Otra cosa es esta delicada, suave y divertida pieza de Magne Van den Berg, poética y algo pirandeniana, que ha cerrado la temporada del madrileño Teatro de La Abadía con muy pocos ensayos. Pero el espectáculo resulta entrañable y reflexivo, en todo caso muy distinto a lo habitual, dirigido por Laura Ortega, e interpretado por Miriam Montilla, Inma Nieto, Fernando Soto y Paco Ochoa. Laura Ortega hace que participe permanentemente el público en una extraordinaria fiesta teatral.

“Lo que nos mueve es un deseo de belleza compartida”, afirma un personaje. Y reflexionarán sobre la importancia del público para los profesionales del teatro. “Que sin ustedes tendríamos una vida distinta, que sin ustedes no somos nada, que sin ustedes no sobrevivimos, que sin ustedes estamos muertos”. Hay incluso un guiño de amor hacia los críticos de teatro: “Gracias por darse cuenta de que un crítico también es una persona con su estado de ánimo y sus prejuicios”. Y más agradecimientos: “No entraron en un mundo virtual, vinieron a ver un juego, teatro”.

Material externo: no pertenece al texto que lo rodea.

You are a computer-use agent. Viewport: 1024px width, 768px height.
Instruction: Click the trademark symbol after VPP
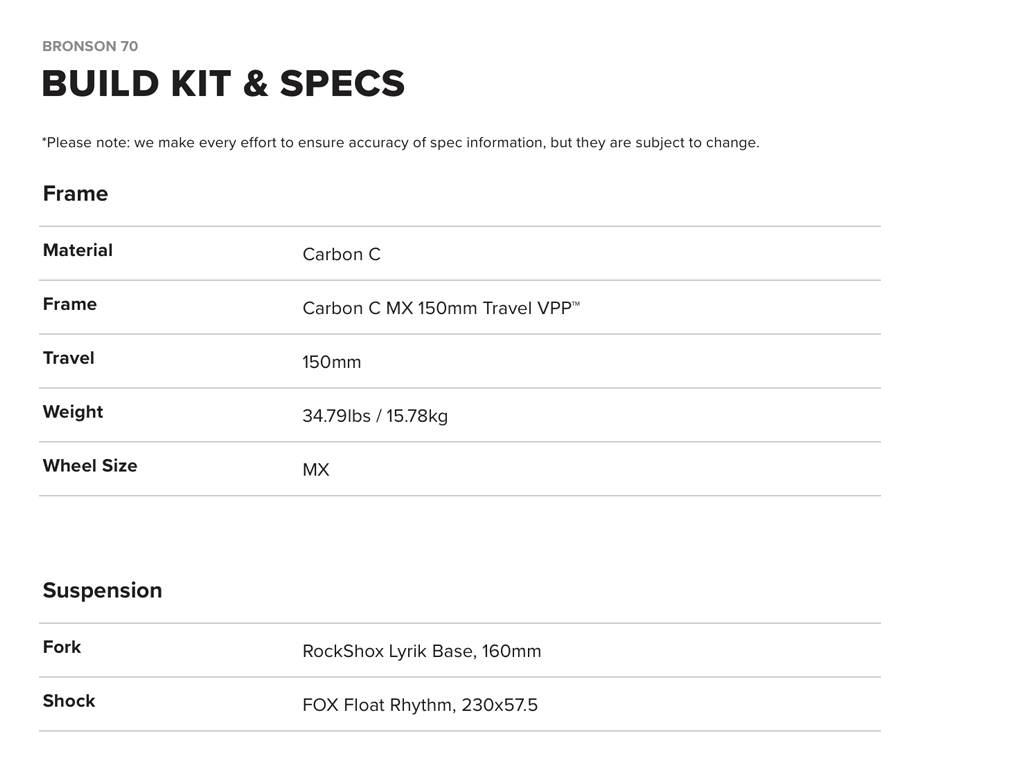click(x=576, y=303)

La directora ha impregnado de dinamismo la puesta en escena y hace que los actores vayan y vengan continuamente por la platea, que cambien a los espectadores de sitio, y que cada uno interprete un fragmento de alguno de sus últimos trabajos teatrales (algo que no viene reseñado en el texto de Magne Van den Berg). Fernando Soto, por ejemplo, recupera al portero de la obra “María Luisa”, de Juan Mayorga, que interpretó hace dos años en este mismo teatro. Y también hay algún momento de crítica hacia el público. Por ejemplo, con las molestísimas toses: “Ustedes destruyen a base de toses nuestros momentos más hermosos, porque no quieren sentir, ustedes no quieren sentir, quieren ser entretenidos”. Pero todo resulta acogedor. “Nos mostramos el uno al otro que la vida es buena”. La vida es buena, sí, muy buena, pero dentro de un teatro. Maravillosa declaración a amor, maravillosa.